### Material provided
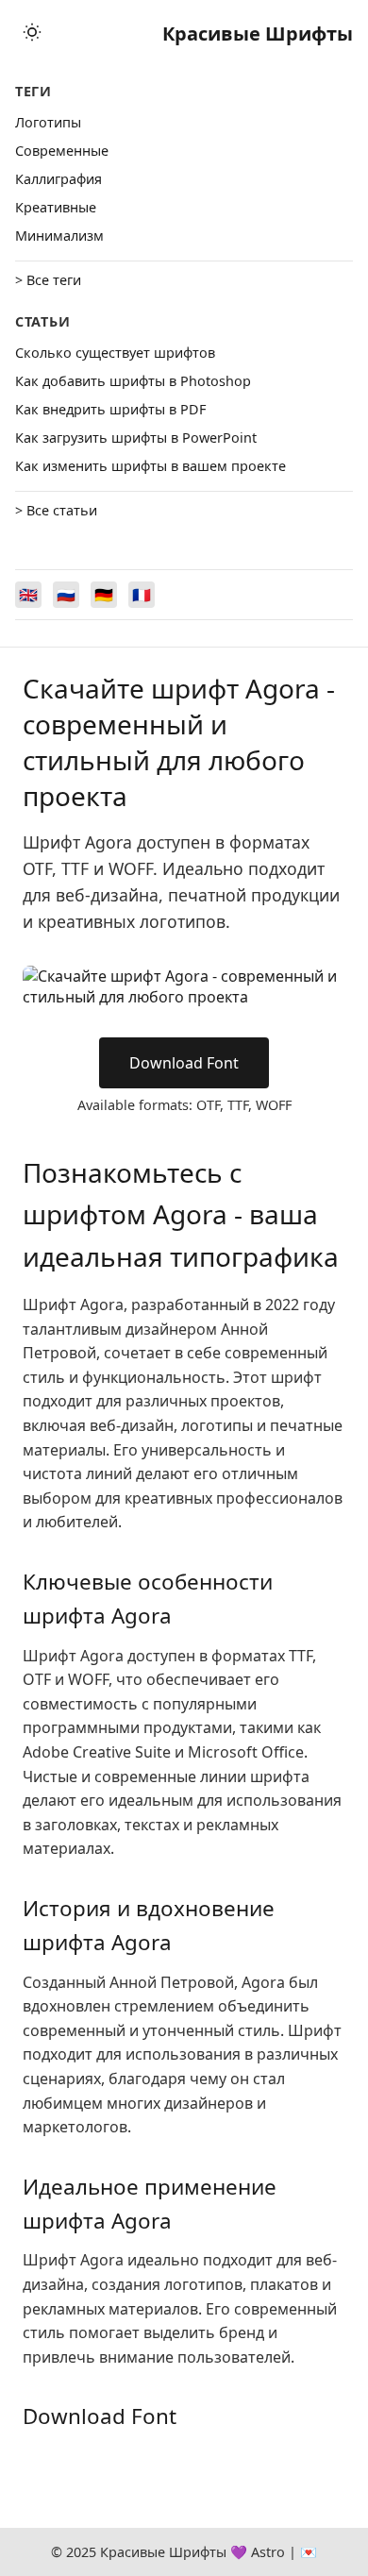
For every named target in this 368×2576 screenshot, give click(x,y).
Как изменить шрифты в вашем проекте (150, 466)
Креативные (55, 207)
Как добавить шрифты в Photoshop (133, 381)
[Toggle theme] (32, 33)
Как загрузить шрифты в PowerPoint (136, 437)
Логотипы (48, 122)
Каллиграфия (58, 179)
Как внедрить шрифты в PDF (110, 409)
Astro (268, 2552)
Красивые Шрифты (257, 33)
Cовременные (62, 151)
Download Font (184, 1062)
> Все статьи (56, 510)
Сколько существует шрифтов (115, 353)
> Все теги (48, 280)
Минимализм (59, 235)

### Work task
Could you write out, unchanged, the line with "Cовременные (62, 151)" and every line after it in the data above?

### Answer space
Cовременные (62, 151)
Download Font (184, 1062)
> Все статьи (56, 510)
Сколько существует шрифтов (115, 353)
> Все теги (48, 280)
Минимализм (59, 235)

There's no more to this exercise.